* _TEXT SHOWN_
....................
3 Different testing methods and functions

The testing of high and low temperature test chambers mainly focuses on the impact of temperature environment on products, including high temperature, low temperature, temperature and humidity, thermal cycling, etc., to evaluate the reliability of products in long-term use. Although the high and low temperature test chamber can simulate the working environment of batteries under extreme temperature conditions, it does not have the ability to simulate the impact of battery failure modes (such as overcharging, overdischarging, short circuiting, etc.) on safety.

The explosion-proof chamber for lithium batteries has a dedicated testing mode, such as:

• Short circuit test: Simulate the performance of a battery in the event of a short circuit fault to prevent thermal runaway caused by a short circuit.

• Overcharge and overdischarge testing: Simulate the reaction of a battery under overcharge or overdischarge conditions, and test whether the battery will expand, catch fire, or explode.

• Drop test and impact test: Test the performance of the battery after being impacted or dropped by external forces to ensure that accidents do not occur after collision.

• Thermal runaway test: Simulate the safety performance of batteries under overheating conditions to prevent the risks caused by thermal runaway.

When simulating these failure modes, the explosion-proof chamber has safety protection measures that can prevent accidents to the greatest extent possible, while the high and low temperature test box cannot provide similar safety guarantees.
....................
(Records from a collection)
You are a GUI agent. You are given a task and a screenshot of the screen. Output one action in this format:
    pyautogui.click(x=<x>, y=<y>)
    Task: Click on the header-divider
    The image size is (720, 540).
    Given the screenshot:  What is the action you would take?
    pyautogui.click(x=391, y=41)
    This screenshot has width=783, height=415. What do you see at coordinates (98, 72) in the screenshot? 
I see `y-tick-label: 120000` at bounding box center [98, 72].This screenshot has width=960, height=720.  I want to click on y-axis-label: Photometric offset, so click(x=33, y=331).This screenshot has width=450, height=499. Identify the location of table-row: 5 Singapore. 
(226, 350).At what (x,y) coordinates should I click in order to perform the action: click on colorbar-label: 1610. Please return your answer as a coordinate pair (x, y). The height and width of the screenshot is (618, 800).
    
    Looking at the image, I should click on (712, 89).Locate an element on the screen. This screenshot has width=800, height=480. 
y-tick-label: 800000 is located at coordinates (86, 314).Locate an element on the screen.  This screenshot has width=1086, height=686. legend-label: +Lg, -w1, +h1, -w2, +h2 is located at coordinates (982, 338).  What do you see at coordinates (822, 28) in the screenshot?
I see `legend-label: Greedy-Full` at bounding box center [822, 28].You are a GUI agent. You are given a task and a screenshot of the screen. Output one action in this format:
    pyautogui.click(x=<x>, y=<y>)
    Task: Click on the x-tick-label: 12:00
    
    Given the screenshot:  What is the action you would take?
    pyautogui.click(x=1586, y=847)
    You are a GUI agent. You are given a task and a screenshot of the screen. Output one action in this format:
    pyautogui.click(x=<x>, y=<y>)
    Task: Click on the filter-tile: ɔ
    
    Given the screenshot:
....................
* _EXERCISE_
Translate this sentence from the text on battery test chambers into Spanish: "When simulating these failure modes, the explosion-proof chamber has safety protection measures that can prevent accidents to the greatest extent possible, while the high and low temperature test box cannot provide similar safety guarantees."

* _ANSWER TO THE PROBLEM_
Al simular estos modos de fallo, la cámara a prueba de explosiones cuenta con medidas de protección de seguridad que pueden prevenir accidentes en la mayor medida posible, mientras que la caja de prueba de alta y baja temperatura no puede ofrecer garantías de seguridad similares.